Adam uświadomił sobie, że nie odwiedzał babci od 9 lat. Kiedy się u niej pojawił, nie poznała go, powiedziała mu, że miała dwóch wnuków, jeden zginął w wypadku, a drugi wyjechał. Adam uznał, że jest niespełna rozumu i niczego się od niej nie dowie. Potem pojechał do szpitala, w którym zmarli jego rodzice. Uświadomił sobie, jak niewiele wie o ich śmierci – babcia nigdy nie chciała mu o tym opowiadać. W starym archiwum dowiedział się niewiele, dokumenty były poniszczone. W teczce jego rodziców znajdowały się akta trzeciej osoby, która zmarła tego samego dnia. Adam nic z tego nie rozumiał, ale podejrzewał, że to przypadkowa ofiara wypadku, ktoś kto być może wszedł na jezdnię.
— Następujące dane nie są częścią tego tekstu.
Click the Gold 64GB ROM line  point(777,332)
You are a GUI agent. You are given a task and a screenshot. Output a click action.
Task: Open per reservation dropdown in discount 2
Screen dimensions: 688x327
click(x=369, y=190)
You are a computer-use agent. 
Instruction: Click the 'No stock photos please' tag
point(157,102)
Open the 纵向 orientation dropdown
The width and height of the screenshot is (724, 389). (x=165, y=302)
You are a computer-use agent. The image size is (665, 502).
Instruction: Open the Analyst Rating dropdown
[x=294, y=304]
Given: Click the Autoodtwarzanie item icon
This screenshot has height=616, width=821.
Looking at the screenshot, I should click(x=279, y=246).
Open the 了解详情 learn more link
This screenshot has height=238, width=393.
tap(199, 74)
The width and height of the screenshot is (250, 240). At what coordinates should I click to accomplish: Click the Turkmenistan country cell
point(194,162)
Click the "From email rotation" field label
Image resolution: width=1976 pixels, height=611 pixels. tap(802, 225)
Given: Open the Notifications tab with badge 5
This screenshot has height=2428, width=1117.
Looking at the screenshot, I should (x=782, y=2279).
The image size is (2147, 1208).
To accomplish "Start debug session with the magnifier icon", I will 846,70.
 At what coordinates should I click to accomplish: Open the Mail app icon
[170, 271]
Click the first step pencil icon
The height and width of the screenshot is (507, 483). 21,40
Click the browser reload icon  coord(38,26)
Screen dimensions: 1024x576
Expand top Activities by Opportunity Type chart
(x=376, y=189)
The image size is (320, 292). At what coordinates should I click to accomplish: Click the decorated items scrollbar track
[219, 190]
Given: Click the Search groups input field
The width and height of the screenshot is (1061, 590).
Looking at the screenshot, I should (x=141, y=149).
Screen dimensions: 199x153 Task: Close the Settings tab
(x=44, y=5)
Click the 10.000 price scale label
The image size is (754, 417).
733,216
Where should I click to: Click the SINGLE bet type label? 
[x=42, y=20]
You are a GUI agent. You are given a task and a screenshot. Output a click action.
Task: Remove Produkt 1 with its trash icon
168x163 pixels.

Adam sam powiadomił odpowiednie instytucje, że Myszka nie chodzi do szkoły, choć od dwóch lat obejmował ją ten obowiązek. Ewa wyprasza obie urzędniczki, dosadnie dając im do zrozumienia, że Myszka nie może chodzić do żadnej szkoły, nawet specjalnej.
Za sprawą głosu na strychu w ogrodzie pojawia się wyjątkowa jabłoń. Po zjedzeniu z niej owocu Ewa staje się wesoła. Dużo się śmieje i dostrzega radość życia. Adam też próbuje jabłka i wtedy przychodzi mu do głowy, że powinien jeszcze odwiedzić sąsiadkę z dzieciństwa. Pani Aleksandra pomaga mu przypomnieć sobie rodziców i brata. Okazuje się, że Adam naprawdę nazywał się Jan, a Adaś był jego młodszym bratem z zespołem Downa. Tego dnia rodzice jechali z nim do lekarza.
Pamięć Adama wszystko zniekształciła, wydawało mu się, że rodzice pojechali z psem. Teraz przypomniał sobie przebieg wydarzeń. Miał młodszego brata, który był chory na DS, ale Jan bardzo go kochał i się nim opiekował. Tego dnia, kiedy widział go po raz ostatni, brat obiecał mu, że wróci. Babcia, która pojechała zidentyfikować zwłoki, powiedziała, że to Jan zginął, chciała w ten sposób ocalić część ukochanego wnuka. Od tej pory nazywała starszego Adasiem. Adam uświadomił sobie, że brat wrócił do niego pod postacią córki, a on go odrzucił.
Kiedy przyszedł do domu, okazało się, że Myszka umiera. Spędził przy niej ostatnie chwile.
Kilka lat później Adam i Ewa podziwiają, jak ich druga zdrowa córka pięknie tańczy pod wyjątkową jabłonią i wspominają Myszkę.